Descansem-me. Façam o favor de me acalmar
Eu quero ter forças para aguentar.
(suspiro, soluço)
Digam-me que fui e voltei e no caminho
Nada vi, nada encontrei. Isso testemunho
E por isso me sinto culpado.
Digam-me que o mundo e a sua razão,
A possível justificação, estão fechados.
Não compreendo.
Não tenho olhos nem vejo.
Não compreendo.
Sinto apenas falta de tudo e choro.
(Suspiro)
E choro.
Há um silêncio de bigorna
Que me incomoda
Que não sei explicar.
Um silêncio que mata,
Que esmaga
Um silêncio que corrói
E se cola à pele.
Um silêncio que tortura.
Sacudo o silêncio
Mas este permanece
Onde estou?
Que silêncio é este?
Nem vento nem movimento
A cidade está morta, sem ruídos
Há apenas uns papéis no chão
Ferrugem nas janelas,
Um só candeeiro aceso
Estilhaços, vidros partidos
E robots de apanha do lixo
Desmantelados.
O silêncio refulge e é pesado
Agrilhoa e não deixa respirar
O silêncio persiste é tudo em volta
Não tem cheiro, nem sabor
Nem sei se existe. (eu ou o silêncio)
Silêncio... Silêncio.
O segredo é importante para a nossa individualidade.

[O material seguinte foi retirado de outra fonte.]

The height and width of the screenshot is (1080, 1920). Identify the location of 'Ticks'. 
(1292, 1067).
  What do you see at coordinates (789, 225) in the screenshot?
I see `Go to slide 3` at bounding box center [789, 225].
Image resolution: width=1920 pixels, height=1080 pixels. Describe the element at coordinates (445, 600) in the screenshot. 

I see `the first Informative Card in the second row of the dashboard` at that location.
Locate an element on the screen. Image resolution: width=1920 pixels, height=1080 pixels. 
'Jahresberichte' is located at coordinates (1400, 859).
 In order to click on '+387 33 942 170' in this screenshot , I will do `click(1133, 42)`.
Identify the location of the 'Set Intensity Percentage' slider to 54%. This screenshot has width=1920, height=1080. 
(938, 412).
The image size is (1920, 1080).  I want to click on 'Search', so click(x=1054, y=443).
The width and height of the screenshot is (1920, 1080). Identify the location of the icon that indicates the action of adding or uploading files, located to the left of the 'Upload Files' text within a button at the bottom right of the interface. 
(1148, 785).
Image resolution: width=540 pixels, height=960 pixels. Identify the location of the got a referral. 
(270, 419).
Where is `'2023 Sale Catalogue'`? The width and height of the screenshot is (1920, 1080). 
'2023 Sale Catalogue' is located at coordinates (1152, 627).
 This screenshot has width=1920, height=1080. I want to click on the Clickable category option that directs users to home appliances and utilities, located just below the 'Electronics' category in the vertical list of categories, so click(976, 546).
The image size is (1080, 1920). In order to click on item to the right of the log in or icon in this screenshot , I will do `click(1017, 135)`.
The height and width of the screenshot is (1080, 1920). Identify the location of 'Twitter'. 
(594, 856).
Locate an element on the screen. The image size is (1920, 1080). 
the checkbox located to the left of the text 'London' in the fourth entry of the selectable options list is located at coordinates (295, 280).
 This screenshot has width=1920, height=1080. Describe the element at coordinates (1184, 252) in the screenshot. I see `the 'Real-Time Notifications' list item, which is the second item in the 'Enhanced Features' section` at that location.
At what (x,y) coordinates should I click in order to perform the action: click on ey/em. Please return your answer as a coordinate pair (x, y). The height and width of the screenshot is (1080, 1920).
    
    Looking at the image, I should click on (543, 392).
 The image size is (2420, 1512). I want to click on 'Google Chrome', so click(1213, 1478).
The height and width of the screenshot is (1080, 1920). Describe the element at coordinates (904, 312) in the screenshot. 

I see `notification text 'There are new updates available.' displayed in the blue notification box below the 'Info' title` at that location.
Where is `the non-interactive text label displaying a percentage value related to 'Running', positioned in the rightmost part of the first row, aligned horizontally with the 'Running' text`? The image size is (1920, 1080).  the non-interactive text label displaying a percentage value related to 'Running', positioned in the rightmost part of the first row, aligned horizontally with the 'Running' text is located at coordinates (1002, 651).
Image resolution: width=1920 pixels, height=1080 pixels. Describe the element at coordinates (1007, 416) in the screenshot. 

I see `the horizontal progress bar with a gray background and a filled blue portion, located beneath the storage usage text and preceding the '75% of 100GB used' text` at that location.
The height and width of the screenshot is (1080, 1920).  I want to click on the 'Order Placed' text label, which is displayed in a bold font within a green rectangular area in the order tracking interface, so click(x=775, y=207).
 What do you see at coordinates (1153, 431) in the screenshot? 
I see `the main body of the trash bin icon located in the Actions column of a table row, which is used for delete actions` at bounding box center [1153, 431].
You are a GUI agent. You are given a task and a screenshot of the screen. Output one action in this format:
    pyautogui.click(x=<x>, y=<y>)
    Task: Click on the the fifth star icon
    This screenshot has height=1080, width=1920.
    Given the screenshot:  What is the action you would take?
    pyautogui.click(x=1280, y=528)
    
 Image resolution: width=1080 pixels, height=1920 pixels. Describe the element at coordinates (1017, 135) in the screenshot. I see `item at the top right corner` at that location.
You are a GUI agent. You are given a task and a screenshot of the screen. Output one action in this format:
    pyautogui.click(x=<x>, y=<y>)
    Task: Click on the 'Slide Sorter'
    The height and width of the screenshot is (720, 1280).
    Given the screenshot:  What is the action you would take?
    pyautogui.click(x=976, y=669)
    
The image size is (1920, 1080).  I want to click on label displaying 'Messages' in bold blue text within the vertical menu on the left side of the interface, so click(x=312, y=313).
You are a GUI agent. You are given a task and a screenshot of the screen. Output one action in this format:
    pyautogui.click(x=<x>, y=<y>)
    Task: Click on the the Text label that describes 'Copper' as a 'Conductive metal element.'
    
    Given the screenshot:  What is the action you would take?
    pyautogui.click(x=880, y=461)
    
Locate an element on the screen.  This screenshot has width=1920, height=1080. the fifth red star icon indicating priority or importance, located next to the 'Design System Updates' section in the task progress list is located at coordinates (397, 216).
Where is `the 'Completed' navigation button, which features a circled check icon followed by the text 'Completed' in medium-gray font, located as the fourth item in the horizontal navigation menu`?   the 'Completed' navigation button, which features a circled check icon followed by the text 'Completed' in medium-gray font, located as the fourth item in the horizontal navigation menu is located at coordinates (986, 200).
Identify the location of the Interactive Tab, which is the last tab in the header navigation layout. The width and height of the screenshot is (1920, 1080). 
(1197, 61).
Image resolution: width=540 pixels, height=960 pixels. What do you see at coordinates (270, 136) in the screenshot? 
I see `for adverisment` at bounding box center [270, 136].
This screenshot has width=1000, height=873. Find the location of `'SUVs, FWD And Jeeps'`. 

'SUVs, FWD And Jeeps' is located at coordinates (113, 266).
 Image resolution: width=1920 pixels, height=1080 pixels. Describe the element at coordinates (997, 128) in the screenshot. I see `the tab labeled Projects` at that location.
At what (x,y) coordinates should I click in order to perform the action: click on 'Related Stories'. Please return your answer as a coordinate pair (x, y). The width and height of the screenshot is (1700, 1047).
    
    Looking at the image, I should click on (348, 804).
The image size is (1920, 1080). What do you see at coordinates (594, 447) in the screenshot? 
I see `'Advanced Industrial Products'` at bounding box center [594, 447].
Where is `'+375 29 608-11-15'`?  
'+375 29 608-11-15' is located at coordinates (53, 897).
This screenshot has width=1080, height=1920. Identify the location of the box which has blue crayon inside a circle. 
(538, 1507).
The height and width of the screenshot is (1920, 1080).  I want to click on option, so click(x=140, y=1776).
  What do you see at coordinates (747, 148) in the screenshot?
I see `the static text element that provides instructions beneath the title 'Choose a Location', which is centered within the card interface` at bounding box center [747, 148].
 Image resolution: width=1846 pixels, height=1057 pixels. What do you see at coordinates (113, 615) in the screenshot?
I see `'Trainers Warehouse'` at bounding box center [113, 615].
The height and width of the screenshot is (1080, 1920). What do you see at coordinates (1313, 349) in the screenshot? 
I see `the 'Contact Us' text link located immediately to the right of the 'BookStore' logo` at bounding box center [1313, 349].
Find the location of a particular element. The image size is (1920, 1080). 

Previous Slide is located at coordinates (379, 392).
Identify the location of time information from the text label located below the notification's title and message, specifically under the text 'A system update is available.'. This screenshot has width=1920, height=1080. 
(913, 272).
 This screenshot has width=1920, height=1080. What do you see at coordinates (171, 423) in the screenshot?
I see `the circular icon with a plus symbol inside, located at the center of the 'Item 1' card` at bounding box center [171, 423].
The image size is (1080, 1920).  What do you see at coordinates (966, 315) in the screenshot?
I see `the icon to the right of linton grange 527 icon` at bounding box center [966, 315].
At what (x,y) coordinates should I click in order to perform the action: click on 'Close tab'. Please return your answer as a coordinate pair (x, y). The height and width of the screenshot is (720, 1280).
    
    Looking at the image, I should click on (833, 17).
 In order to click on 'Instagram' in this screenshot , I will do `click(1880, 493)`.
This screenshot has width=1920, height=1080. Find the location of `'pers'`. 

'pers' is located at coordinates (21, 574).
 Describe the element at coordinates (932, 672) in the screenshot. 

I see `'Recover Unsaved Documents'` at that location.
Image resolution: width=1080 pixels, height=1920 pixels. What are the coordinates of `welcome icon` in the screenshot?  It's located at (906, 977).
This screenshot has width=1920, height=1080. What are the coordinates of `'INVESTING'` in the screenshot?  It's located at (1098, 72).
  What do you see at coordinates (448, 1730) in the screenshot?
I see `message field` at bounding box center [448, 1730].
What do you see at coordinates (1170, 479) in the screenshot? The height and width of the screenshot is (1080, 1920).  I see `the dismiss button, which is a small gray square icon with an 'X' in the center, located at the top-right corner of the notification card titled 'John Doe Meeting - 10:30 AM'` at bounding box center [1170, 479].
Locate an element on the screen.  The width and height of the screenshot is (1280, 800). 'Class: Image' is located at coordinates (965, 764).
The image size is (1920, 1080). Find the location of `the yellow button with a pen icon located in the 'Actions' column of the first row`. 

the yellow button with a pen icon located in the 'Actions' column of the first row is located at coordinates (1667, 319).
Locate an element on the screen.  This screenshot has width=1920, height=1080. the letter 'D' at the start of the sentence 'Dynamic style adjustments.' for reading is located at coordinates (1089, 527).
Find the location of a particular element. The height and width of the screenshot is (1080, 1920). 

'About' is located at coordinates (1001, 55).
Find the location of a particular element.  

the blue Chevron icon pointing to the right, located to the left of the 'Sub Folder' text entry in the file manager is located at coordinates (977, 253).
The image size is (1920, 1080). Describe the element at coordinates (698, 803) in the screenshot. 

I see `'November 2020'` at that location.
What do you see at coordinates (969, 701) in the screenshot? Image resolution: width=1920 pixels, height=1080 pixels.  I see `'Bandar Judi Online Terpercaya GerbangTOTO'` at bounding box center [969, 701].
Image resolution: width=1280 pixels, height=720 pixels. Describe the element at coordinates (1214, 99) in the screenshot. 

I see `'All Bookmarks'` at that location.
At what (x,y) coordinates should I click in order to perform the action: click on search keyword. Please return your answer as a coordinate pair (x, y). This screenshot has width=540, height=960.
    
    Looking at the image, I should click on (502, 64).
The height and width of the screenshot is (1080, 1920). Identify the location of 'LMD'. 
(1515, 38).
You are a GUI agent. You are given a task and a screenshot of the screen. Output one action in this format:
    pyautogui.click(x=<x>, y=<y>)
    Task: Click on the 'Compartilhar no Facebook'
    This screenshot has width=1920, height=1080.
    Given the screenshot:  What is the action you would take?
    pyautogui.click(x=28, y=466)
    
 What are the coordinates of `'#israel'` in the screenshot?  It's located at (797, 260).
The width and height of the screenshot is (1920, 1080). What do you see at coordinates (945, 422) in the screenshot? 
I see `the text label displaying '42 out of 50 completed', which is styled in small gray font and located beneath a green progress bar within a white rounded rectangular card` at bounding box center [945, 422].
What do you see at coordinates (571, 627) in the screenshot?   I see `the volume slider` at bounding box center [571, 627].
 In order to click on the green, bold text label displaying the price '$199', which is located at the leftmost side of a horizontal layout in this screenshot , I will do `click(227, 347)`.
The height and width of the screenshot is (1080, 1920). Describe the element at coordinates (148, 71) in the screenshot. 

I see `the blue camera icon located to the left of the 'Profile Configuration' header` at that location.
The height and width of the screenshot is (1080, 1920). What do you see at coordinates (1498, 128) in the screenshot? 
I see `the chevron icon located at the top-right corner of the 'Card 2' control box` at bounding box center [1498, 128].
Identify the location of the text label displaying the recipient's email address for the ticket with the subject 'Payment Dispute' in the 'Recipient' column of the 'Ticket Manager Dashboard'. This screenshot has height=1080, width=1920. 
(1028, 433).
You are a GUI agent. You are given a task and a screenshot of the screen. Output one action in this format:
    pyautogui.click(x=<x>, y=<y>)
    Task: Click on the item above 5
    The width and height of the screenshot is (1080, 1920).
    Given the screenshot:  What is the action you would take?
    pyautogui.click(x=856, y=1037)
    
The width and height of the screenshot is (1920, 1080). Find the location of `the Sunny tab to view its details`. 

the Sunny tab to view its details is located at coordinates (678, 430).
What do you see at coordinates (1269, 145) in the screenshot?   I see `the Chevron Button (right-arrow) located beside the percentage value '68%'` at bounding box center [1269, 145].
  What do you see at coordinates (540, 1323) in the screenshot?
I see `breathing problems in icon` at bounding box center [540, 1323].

Segredos que nos fazem bem, que nos dizem que somos únicos
E também que sabemos o que só nós sabemos.
Segredos de íntimos nunca revelados, segredos de desacatos
De amores proibidos, de aventuras que fizemos,
Ou gostaríamos de ter feito. Segredos de culpas e de receios
Segredos de termos chegado aqui sem ajuda e sem medo.
Segredo de querermos continuar, negando, recusando aceitar.
Os segredos são capitais guardados em baús do tempo
Alguns que já esquecemos, outros que sempre lembramos
Que queremos contar, mas que nunca houve quem ouvisse
E ficam armazenados num espólio que desaparece
Logo que o corpo deixa de ter segredos e parte sem nada
Para o segredo que nunca ninguém revelou: o depois,
O amanhã, o que há-de voltar a ser e segredos guardar.
Impossível! Diz o céptico. Todos os segredos são revelados
Possível! Diz o ilusionista, o segredo é magia, truque, pretigitacão
Dissimulação de artista, ocultação.
Os segredos são apenas aquilo que não sabemos,
O desconhecido, o que não experimentamos,
O que fica em nós, depois de despido o que os outros vêem.
O segredo, somos nós.
O elevador pára, saío no primeiro andar.
O elevador pára, saio no segundo andar.
O elevador pára! agora vou entrar, subo,
O elevador pára, agora vai descer, e apeio-me
Agora, quem vai a subir é o monta-cargas
Já não sei se devo entrar ou sair.
O melhor é ficar, quantos pode transportar?
O elevador funciona como um zip com molas
Sobe e desce da cave ao terraço na vertical
E vai e volta e torna e regressa e já cá está.
O elevador, do saguão, do chão ao Pentecostes
O elevador que nos abre as portas, para entrar
E nos mostra um espelho, um tinir, em cada andar,
Com um grito de ganchos e uma música suave
Num solavanco, num emprevisto, fica parado,
Entre duas paredes, confinado, avariado.
O elevador continua a trabalhar, depois de arranjado.
O elevador vai subir, o elevador vai descer. Obrigado.